Dans tous les cas, la résidence est l’occasion de s’atteler à un projet risqué, lequel aurait peu de chance de voir le jour s’il n’y avait pas cet apport financier ou ce cadre de travail privilégié. Laura a attendu sept ans avant de pouvoir, à l’occasion de son accueil au Chalet Mauriac, se lancer dans "un projet fou, à propos d’une scientifique polonaise. J’ai pu traduire les documents, c’était un travail titanesque. Sans la résidence et sa bourse, je ne me serais peut-être pas lancée. La résidence a été un déclic". Jung-Hyoun renchérit : "Quand ma candidature à la MDA a été acceptée, je me suis demandé ce que je ferai à Angoulême pendant deux ans. Mais deux ans, pour un livre, ce n’est pas très long. J’ai décidé de me lancer dans le projet de mes rêves, même si je savais que le temps de résidence ne suffirait probablement pas." Pour elle, plus qu’une opportunité, la résidence est une bouée de sauvetage, un terme qu’elle emploie à plusieurs reprises, avec émotion : "La vie d’artiste, c’est difficile. On peut se sentir perdu. Mentalement, les résidences m’ont beaucoup aidée. C’était une forme de guérison, de rétablissement."
Quelle que fut l’expérience, le résultat est le même : Laura et Jung-Hyoun se sont installées à Angoulême. Mais si les résidences sont un formidable tremplin, elles restent une solution de transition, comme le souligne Jung-Hyoun : "J’ai eu une bourse de création de la Corée pendant que j’étais à Angoulême. C’était une vraie reconnaissance professionnelle, certes, de la part des deux pays, mais ça ne suffit pas. J’en suis toujours à la survie, à la bouée de sauvetage. Ma situation est encore précaire."

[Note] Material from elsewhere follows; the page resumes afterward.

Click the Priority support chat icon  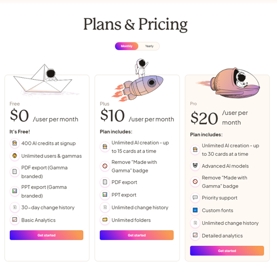[195, 198]
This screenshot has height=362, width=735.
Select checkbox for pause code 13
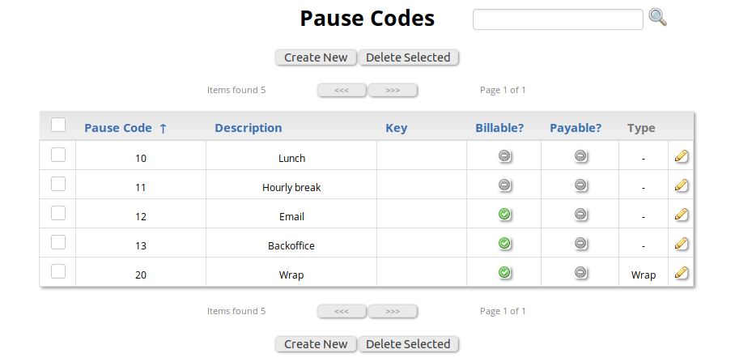click(58, 242)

[1] Précisions de la Maison des auteurs : Jung-Hyoun Lee fait ici référence à la bourse de résidence Saif / Cité internationale de la bande dessinée qui est attribuée annuellement à une autrice ou un auteur. Si la Maison des auteurs n’attribue généralement pas directement de bourses, certains de ses résidentes et résidents peuvent recevoir des bourses dans le cadre de partenariats nationaux (CNL, ADAGP, Saif, ALCA, Fondations privées, associations, etc.) et internationaux (Ministères, Instituts français, Villes/Régions, etc.). Les aides de la Maison des auteurs peuvent aussi prendre la forme d’une mise à disposition d’un logement sur une longue durée (un an maximum).